“Flygskam”, a new expression in Swedish, refers to the movement that originated in Sweden last year. It literally translates as ‘flight shame’ and is used to encourage people to shift towards more sustainable transportation options. It’s also given birth to another concept – ‘tagskryt’ or ‘train brag’.
Today, commercial flying accounts for about 2% of global carbon emissions and about 12% of transport emissions, according to the Air Transport Action Group. The aviation sector could more than double by 2050 even if planes achieve to be more sustainable, more fuel-efficient and airlines save additional carbon by optimizing their operations.
SAS, the Scandinavian Airlines, noticed a decrease in the number of travelers in its 10 airports in the first three months of 2019. According to a recent WWF survey, 23% of Swedes reduced their air travel in 2018 due to climate considerations. More recently UBS questioned 6,000 people from the US and Europe and reported that one in five people had reduced the number of flights taken over the last year because of the impact of climate change. The study notes that the ‘Greta effect’ could change flight habits in wealthier parts of the world and especially in Europe and the US. The report predicts the number of flights in the EU will increase by just 1.5% per year, which is half the rate expected by Airbus, and that growth in US flights would fall from the 2.1% expected to just 1.3%. This change could have a massive impact on aircraft manufacturers, with new engines orders put at risk if conscious travelers modify their habits and opt to travel by train or boat instead.

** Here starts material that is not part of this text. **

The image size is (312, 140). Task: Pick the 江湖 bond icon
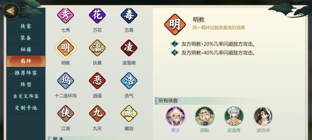[x=66, y=113]
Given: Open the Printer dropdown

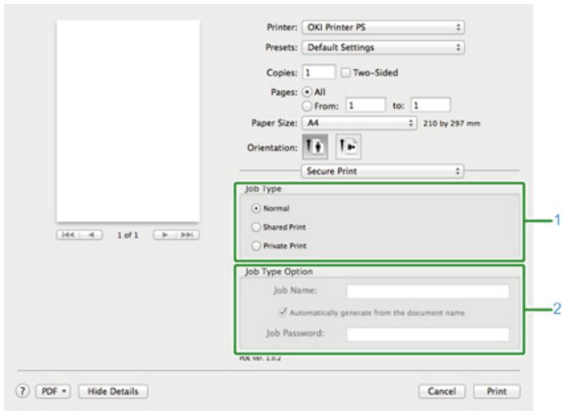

In answer to the urgency of climate change, countries are in the process of putting in place stricter regulations for the aviation sector. In 2018 Sweden introduced a tax on airline tickets, 6 EUR per passenger on domestic routes and up to 39 EUR on long journey. In France, there was mention of banning some local air travel, when these journeys could be replaced by trains (max 4 hours by train), and finally a future introduction of an ecotax on French air travel from €1.5 on domestic and intra-European flights to €18 on international business class flights was decided. In Switzerland, the Parliament approved a proposal on the 19th of September, saying that air passengers would pay a tax based on the effect of each flight on the climate (between 30 and 130 CHF). Germany plans to cut taxes for train journeys by almost 2/3rds while increasing the tax paid on flights and establishing a minimum level for airfares. At an EU level, a reform of energy tax is being discussed, including a new energy tax on the aviation sector to meet its climate targets. While the airline sector is part of the emission trading system, it currently still benefits from tax exemptions and other waives to compete with non-EU airlines.

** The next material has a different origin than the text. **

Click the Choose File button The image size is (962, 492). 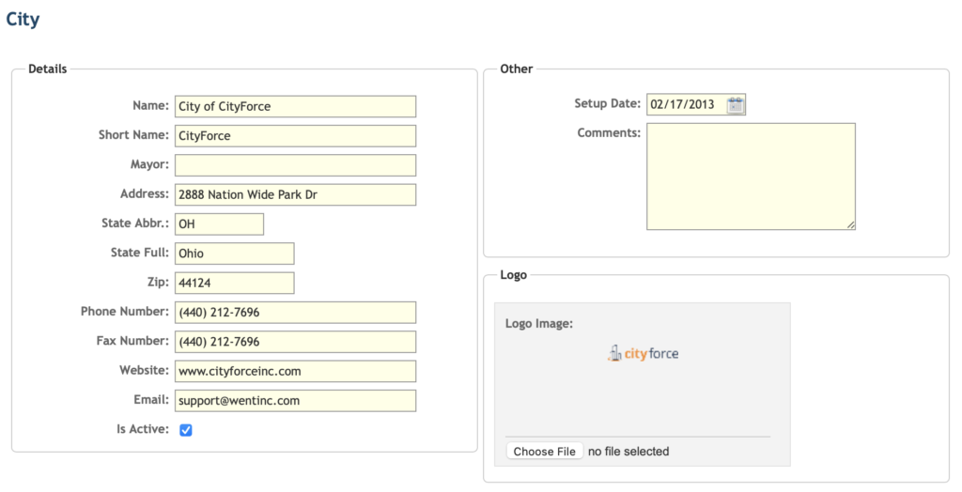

At company level: there are more and more companies trying to mitigate their business journey by plane. In France, between 2012 and 2017, business travel decreased by 30% for domestic flights and by 9 % on all flights. As examples like the Banque de France decided to reduce its carbon footprint and encourage its employees to use trains when the distance of the journey is less than 3.5 hours. Recently, even KLM-Air France announced they will cancel a daily service between Brussels and Amsterdam in order to reduce short-haul flights, encouraging users to switch to train. At Quaero, we have invested in our videoconference system to avoid unnecessary business trips and we actively encourage teams to choose trains rather than air travel. Some companies are deciding to offset the carbon emissions as a result of air-travel, investing in land restoration or reforestation to reduce their net emissions.

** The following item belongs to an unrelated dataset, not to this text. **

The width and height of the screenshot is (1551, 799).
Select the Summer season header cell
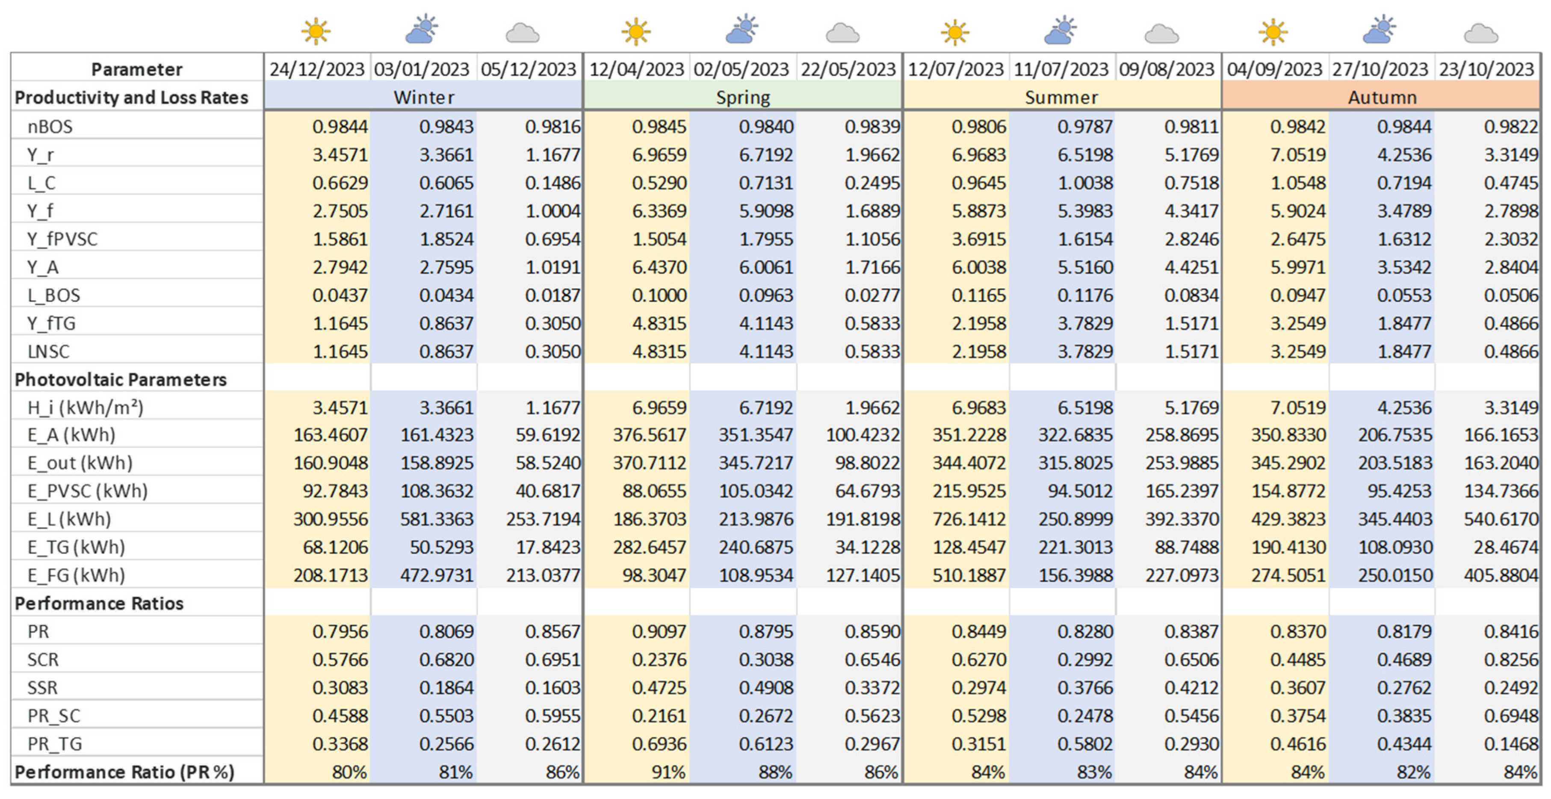[1061, 97]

However, this no-flight movement doesn’t affect the entire population the same way, especially in emerging markets where the growing middle class is expecting to increase their flight travels. The growth of low-cost airlines means air travel is now more affordable than ever, and until alternative transportation is in place it’s hard to see the trend changing.
While the flight shame movement doesn’t appear everywhere yet, the increasing pressure on talking climate change, show that consumers choices are evolving rapidly, and this can have impact on many industries that are part of the aviation sector.